*GIVEN EXERCISE*:
Collect each of the lines below that contains "size".

»»

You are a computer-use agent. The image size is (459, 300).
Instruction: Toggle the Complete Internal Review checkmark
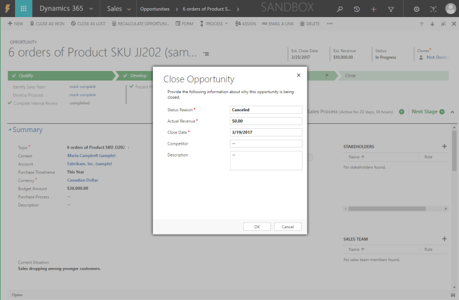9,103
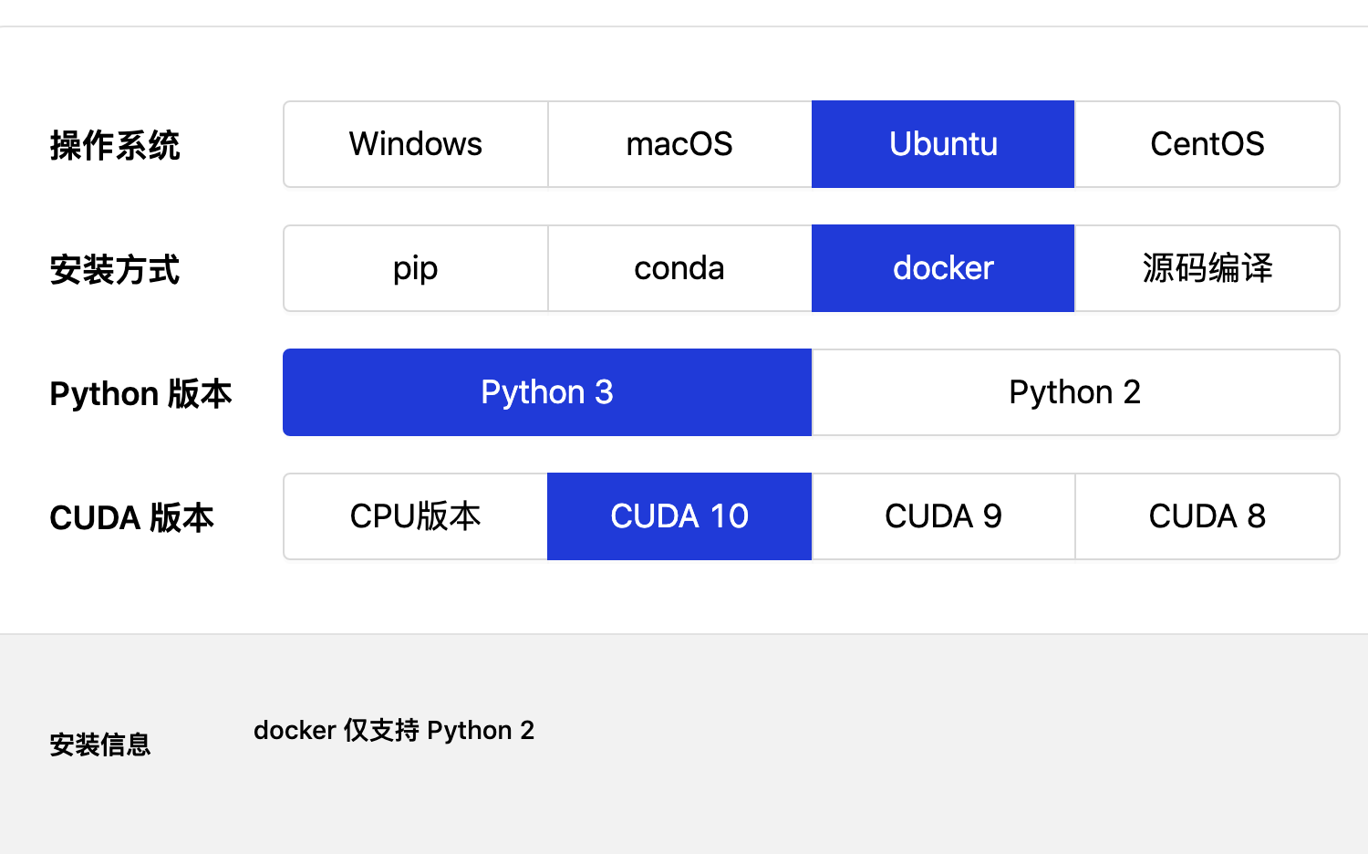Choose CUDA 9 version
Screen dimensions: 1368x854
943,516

««

*CORRECT RESPONSE*:
You are a computer-use agent. The image size is (459, 300).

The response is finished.